We were talking about the consequences of taking wounds, or having had your Stress Points worn down. Just brainstorming in an idle fashion, tossing out ideas, and someone, I think Peter, mentioned that if things were in a really bad way, that you could pick up Stacked Disadvantage.
Hmm, we said. What would that be? Well, probably taking the lowest result of more than 2d20. But does that look interesting compared to regular Advantage/Disadvantage?
Turns out it does.
Turns out it does.
You can see from the probability of exceeding a given difficulty number that the Stacked Disadvantage is significantly less favorable than picking the lowest of 2d20, and the Tim Shorts level approaches the actual probability of Tim rolling higher than a 1 on any important combat task.
So that’s one way to look at it. Another is to look at the equivalent probabilities of meeting or beating a target number – basically take all the modifiers that go on either side of the equation and make it 1d20>N. So if you normally roll 1d20+5 vs. AC 16, this becomes 1d20 greater than or equal to 11 (which should be, and is, a 50% probability).
That chart shows what simple mental calculation shows too: the odds of rolling a good roll with Stacked Disadvantage are really bad.
Finally, another simple way to get a feel for what’s going on here is a risk-based one. What number can you expect to roll under X percent of the time? That’s a way of asking how concentrated towards the bottom of the target number range the dice will be, and as you can see, it’s pretty ugly.
Again, as you expect, with a straight-up roll, half the time you’ll roll 10 or less, and 90% of the time you’ll roll 18 or less. That’s a boring flat distribution, but that’s 1d20 for you.
Stacked Disadvantage has 90% of your rolls being 11 or less. And 19 times out of 20 your best roll can only be a 12. Note that rolling 1d20+5 vs AC 16 only really requires an 11, but that means Stacked Disadvantage takes that chance to pretty low – about 12% in fact.
One last way to look at this is that given Disadvantage, Stacked Disadvantage, or Tim Shorts, what’s the equivalent penalty?
This method of looking at it has its limits. Your odds of rolling (say) a 20 are only 5% with 1d20, and saying that you are at -1 because your success chances go from 5% to 0.012% really, really understates how unlikely the die is to come up 20 on all three (or four, if you’re Tim) dice. But the depth and breadth of the valley of doom is illustrative of how deep in the trouble pool you are.
As much fun as it is to bust on Tim for the frequency of his rolling a 1 at exactly the wrong time, in reality, going to the fourth d20 doesn’t really buy you much.

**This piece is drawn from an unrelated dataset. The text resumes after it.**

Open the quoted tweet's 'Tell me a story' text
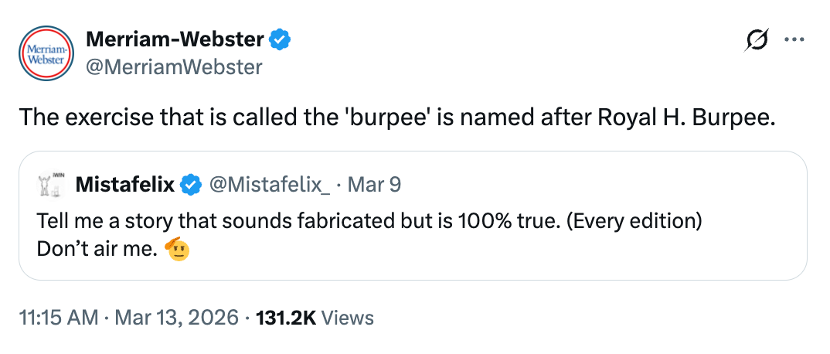830x354 pixels. tap(369, 220)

Unless the player is attempting a ridiculously easy task – rolling with proficiency and/or expertise and an attribute bonus against a DC 10 or lower target (so net difficulties of 3-5), there’s so little probability of success that the GM might as well say “nope, can’t roll.” Also, the difference between lowest of 3d20 and 4d20 isn’t that much: never more than the equivalent of another -2 tossed on top of everything else.
So I’d leave the “lowest of 4d20 “level behind, but Stacked Advantage and Disadvantage may well find their way into my stable of things to use when GMing 5e.
Oh: I don’t expect I’m the only one to think of this (and in fact, Peter was the one that did), but it seemed cool enough to write up anyway.
Follow-up and Commentary
Well, this looks like it’s going to be a popular post, or perhaps notorious. I’m getting a lot of feedback, especially on Reddit, but it’s good stuff.
Also is the stacked dis/adv something that the DM holds onto until times where it is called for(kind of like handing out inspiration) or is it something that is always in play? If it is always in play I think it can really break the game once you start building characters to take advantage of the rule. Right of the top of my head I could build a straight up human variant barbarian who would have stacked advantage on almost, every attack. I think this is the reason WotC decided to not make dis/adv stackable right out of the gates.
Yes, quite – I’d not considered that one fully. That point about a double-stack adv/disadv by character design is a good one. My mental image was that this sort of thing would be only applied based on conditions. So that (for example) if you were, um, grappled AND on ice, yeah, that’s doubly sucky.